Darren knew his cheeks had to be flaming pink. Virginia didn’t curse often, and hearing her do so now was half mortifying and half humorous. And she seemed to know it, because her thin lips twitched before stretching into a wide grin.

“What’s the matter, you don’t think old women cuss?” Virginia didn’t wait for him to answer, which was a good thing because he couldn’t. “Well, we do, probably worse than any man you’ve ever known.”

“My mom never did, but she didn’t live long enough to be old,” Darren admitted and was so shocked he revealed that much he would have bolted if Virginia hadn’t tightened her grip. He snapped his gaze up to hers, fully expecting a barrage of questions. Her eyes sparkled with curiosity but she only nodded once, which Darren took as an acknowledgment that she’d heard him.
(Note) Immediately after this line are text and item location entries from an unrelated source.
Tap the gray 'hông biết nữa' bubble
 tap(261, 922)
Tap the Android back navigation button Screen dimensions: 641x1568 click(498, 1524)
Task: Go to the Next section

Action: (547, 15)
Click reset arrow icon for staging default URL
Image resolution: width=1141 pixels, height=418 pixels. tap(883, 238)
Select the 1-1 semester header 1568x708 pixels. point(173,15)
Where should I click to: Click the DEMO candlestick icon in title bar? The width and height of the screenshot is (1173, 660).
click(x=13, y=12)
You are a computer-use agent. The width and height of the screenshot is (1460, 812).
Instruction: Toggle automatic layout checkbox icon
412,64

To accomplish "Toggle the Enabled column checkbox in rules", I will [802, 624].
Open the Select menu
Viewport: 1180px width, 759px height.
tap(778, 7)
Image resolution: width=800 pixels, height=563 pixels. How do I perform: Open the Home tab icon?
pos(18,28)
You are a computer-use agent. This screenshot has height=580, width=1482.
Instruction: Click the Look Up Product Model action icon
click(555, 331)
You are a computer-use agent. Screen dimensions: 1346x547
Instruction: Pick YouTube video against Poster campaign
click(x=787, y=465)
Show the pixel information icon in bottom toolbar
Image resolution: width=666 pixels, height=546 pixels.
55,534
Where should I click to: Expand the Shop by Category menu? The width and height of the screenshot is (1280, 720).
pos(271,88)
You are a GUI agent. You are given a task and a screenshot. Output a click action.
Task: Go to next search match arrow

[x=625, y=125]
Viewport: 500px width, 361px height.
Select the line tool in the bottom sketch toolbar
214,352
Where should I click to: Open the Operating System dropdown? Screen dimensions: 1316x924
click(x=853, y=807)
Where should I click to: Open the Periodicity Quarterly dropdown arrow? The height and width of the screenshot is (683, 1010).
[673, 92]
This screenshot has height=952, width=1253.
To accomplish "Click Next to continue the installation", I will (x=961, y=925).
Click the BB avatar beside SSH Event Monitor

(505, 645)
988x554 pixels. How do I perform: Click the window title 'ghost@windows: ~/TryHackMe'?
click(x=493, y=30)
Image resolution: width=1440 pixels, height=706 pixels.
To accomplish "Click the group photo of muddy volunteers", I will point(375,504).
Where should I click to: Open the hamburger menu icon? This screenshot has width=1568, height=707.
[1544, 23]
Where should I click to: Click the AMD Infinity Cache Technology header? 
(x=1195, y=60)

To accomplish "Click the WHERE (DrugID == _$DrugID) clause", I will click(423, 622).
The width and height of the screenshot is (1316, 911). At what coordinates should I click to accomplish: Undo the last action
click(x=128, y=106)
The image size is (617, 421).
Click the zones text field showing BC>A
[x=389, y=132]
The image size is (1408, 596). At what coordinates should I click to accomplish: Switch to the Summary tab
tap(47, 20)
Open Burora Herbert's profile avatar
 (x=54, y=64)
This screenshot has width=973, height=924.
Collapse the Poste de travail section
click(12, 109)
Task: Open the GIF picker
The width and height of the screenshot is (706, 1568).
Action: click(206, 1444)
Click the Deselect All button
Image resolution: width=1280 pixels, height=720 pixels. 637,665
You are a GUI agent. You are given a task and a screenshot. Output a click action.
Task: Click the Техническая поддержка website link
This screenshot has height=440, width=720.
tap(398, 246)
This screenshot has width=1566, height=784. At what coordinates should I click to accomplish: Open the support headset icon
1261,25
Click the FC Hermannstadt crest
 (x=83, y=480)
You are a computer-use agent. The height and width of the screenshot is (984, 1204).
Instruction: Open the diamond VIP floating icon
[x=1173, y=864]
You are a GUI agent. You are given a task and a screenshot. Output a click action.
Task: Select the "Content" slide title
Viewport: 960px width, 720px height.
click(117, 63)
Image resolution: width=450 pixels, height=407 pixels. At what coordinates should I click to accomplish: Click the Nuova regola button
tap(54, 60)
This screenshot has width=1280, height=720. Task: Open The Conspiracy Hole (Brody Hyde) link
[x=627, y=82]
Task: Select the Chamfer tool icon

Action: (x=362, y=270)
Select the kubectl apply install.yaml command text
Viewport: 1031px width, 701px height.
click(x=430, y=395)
“Tell you what, you take tomorrow off—just tomorrow,” Virginia said firmly when Darren started to protest. “You’ve been in here almost every day since you started. You need to take at least one day off. You do that then come back to work the next day, if you feel up to it. Meanwhile, you let the sheriff give you a ride home.”

“But—”

“It’s either that or you can take a couple days off whether you like it or not. Part of your job means following whatever work schedule I set for you.”